The greatest piece of management I saw in the hospitality industry was at the London Hilton, Park Lane. I peered over the reception desk. On the other side was a large cardboard sign facing the receptionists. It said: "Smile". A smile to many restaurant employees is like a silver cross to a vampire. Contrary to the fictitious character created by the press - and sometimes encouraged by me - I am a very quiet, reserved person. I do not go around shouting at waiters. About twice a year I become agitated when faced with utter idiocy and incompetence.

It is said that English cooking has improved and that we lead the world. I totally disagree. I think the golden period of English cooking was the 1950s. The food you ate tasted like what it was meant to be. Different meats tasted like different meats. Different vegetables tasted like different vegetables. The food had not been purified, chemicalised and messed about. Packaged, preserved and deep-frozen. There was a far greater variety of traditional English dishes available, which are superb, but which people today consider too simplistic or common to serve. When did you last see Lancashire hotpot or Irish stew? They've been replaced by glorified plate decoration.

In the 1950s, you could sit in comfort. You could hear what the person you were with was saying and they could hear you.

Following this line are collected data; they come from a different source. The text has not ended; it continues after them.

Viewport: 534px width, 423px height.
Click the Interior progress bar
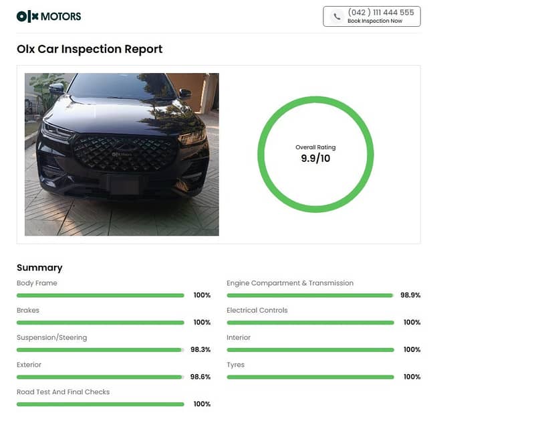[310, 349]
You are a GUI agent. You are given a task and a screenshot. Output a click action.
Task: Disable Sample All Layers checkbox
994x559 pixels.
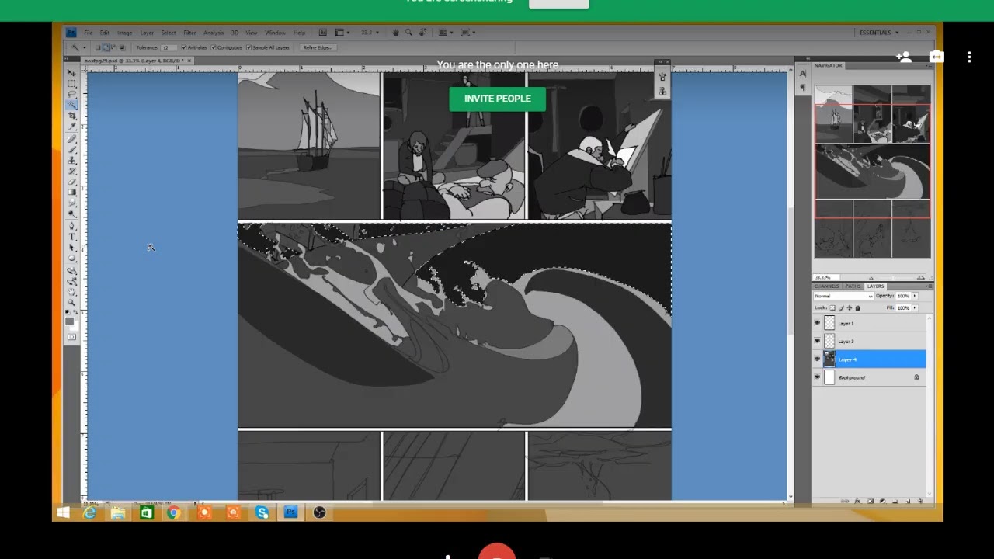pyautogui.click(x=249, y=48)
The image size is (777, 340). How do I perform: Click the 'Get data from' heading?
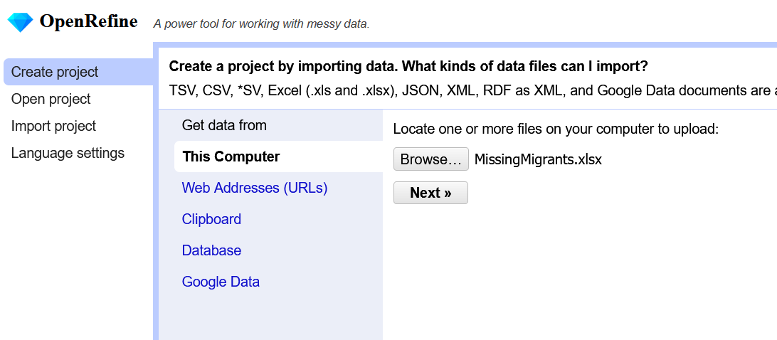[x=224, y=125]
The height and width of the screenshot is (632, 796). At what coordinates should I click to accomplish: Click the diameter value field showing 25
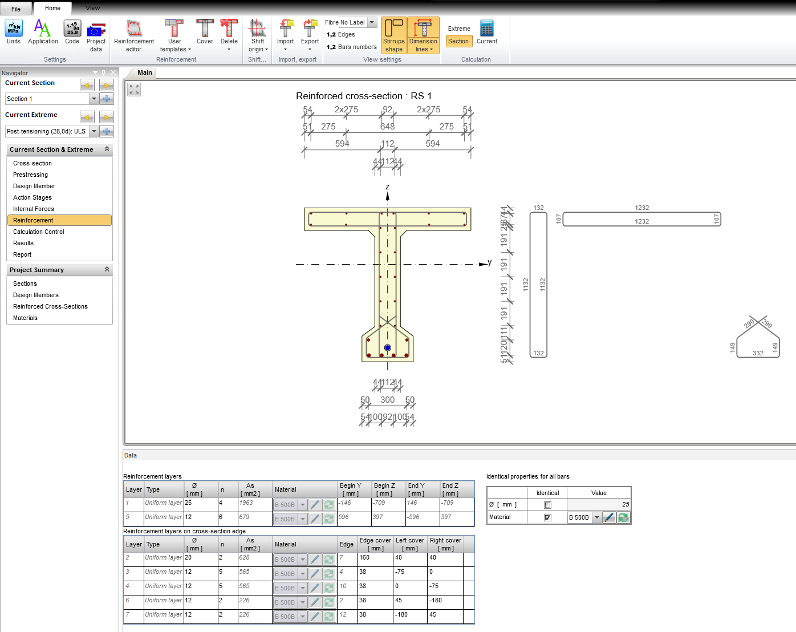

In those days many restaurants had orchestras. Lyons, a chain organisation, had a restaurant in the Trocadero in Piccadilly, with a 10-piece string orchestra in evening dress, even at lunch. No point in musicians playing in restaurants today: you can't hear the person 1ft away, let alone musicians the other end of the room.

We live with what we have. There are still many good places. I go basically to the same dozen restaurants in rota. I'm highly unadventurous. It's amazing, really, that I can find 52 places a year to write about, because I visit only places where I want to go in my normal life. And unlike all other critics, it's me that pays not the paper. But I've enjoyed learning more about the business and meeting people who otherwise would have stayed distant - chefs, maitre d's, hotel owners. People often say to me: "Wouldn't you like to own a restaurant?" I can think of nothing worse. I like to walk in, eat, give my view and walk out. Let someone else worry about the staff, the profit ratio, the thieving, the hysteria in the kitchen. I'm a hello and goodbye fellow.

I thought, having lived my life in the movies, I'd seen all there was to see by way of ego and tantrums. Boy, was I wrong. Chefs and restaurant owners are the most bitchy, nutty, consumed, bad-mouthing people ever. But I like them (well, most of them) and on the whole they provide a great service.

I'm reminded of a story told me by the real restaurant critic of The Sunday Times, A A Gill, who, by strange coincidence, was at the same school as me - odd, Quaker and vegetarian - and was also, for a while, my gardener. Someone came up to him and said: "You know what the best thing in The Sunday Times is?"

"I was preening myself," said Gill, "thinking they'd say my articles. Instead, they said the letters on Winner's page."

You can't beat that. I'm just a passing accompaniment. I don't mind. I'm known for being self-effacing.